Little Rock Central High School // Mississippi Boulevard Christian Church in Memphis // National Civil Rights Museum // Beale Street // University of Mississippi, Institute for Racial Reconciliation // Birmingham Civil Rights Institute // 16th St. Baptist Church // The King Center // Ebenezer Baptist Church // Southern Poverty Law Center // Dexter Ave. Baptist Church and Parsonage // Rosa Parks Museum // National Voting Rights Museum // Footprints to Freedom Tour // Medgar Evers Home and Museum // Mississippi Center for Justice // The Fannie Lou Hammer Institute on Citizenship and Democracy

Tuesday, March 9, 2010

Kelley Group-Birmingham

The tour of Birmingham provided us with yet another oppurtunity to relive the harsh realities faced by the blacks of the 1960's.

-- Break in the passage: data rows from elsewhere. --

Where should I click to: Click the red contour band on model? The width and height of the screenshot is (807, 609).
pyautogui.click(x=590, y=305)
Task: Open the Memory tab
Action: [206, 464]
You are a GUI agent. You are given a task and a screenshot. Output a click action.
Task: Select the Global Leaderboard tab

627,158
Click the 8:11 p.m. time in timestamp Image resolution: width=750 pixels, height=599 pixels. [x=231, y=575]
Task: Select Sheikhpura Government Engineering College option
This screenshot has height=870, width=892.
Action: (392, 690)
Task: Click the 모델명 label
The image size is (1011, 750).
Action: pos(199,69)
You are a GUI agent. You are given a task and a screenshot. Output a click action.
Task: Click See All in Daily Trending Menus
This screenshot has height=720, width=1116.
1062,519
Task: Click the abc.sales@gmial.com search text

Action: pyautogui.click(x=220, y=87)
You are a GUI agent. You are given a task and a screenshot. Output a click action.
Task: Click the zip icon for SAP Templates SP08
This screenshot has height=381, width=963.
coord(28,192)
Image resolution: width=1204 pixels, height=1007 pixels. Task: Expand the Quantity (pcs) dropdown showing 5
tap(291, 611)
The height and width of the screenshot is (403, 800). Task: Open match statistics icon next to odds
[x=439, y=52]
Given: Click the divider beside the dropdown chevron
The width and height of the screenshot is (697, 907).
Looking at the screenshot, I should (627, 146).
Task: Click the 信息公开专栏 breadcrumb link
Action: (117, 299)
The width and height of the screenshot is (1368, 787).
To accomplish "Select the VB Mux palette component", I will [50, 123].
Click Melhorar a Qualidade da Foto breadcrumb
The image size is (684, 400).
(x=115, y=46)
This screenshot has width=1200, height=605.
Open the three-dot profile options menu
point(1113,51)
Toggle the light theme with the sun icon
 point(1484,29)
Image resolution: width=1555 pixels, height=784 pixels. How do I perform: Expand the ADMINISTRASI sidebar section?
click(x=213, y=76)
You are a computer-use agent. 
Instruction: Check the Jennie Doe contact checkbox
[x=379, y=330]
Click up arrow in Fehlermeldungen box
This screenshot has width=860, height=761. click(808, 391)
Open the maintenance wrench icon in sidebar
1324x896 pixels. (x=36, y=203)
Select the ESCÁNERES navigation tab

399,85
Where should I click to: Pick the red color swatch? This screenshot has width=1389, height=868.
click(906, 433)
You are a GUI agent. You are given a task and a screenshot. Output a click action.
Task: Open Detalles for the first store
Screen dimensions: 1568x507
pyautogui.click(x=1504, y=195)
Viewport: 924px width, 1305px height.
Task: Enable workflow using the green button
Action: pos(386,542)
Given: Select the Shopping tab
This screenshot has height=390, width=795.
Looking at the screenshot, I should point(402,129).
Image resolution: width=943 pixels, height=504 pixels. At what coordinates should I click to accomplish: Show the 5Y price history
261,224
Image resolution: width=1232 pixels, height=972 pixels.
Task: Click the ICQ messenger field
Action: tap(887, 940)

The oppression and segregation in Birmingham was thought to be even worse than most other cities, simply because it was one of the larger cities of the time period so everything done there was magnified and placed on a national scale. The bombing of Sixteenth Street Baptist Church was finally enough to get things turned around for the minorities of Birmingham, not because the church was burned down, but due to the fact that four children were killed inside of the building and two others were murdered at the hands of white men. Before this it was not a rare occurence to see blacks doused with powerful firemen waterhoses or being mauled by vicious dogs while law enforcement stood aside and allowed these terrible acts to take place. The election of the first black mayor in the city of Birmingham, Richard Arrington, in 1979, was another win for minorities because he set off many programs and raised funds in order to help spear head the civil rights movement to where it is today.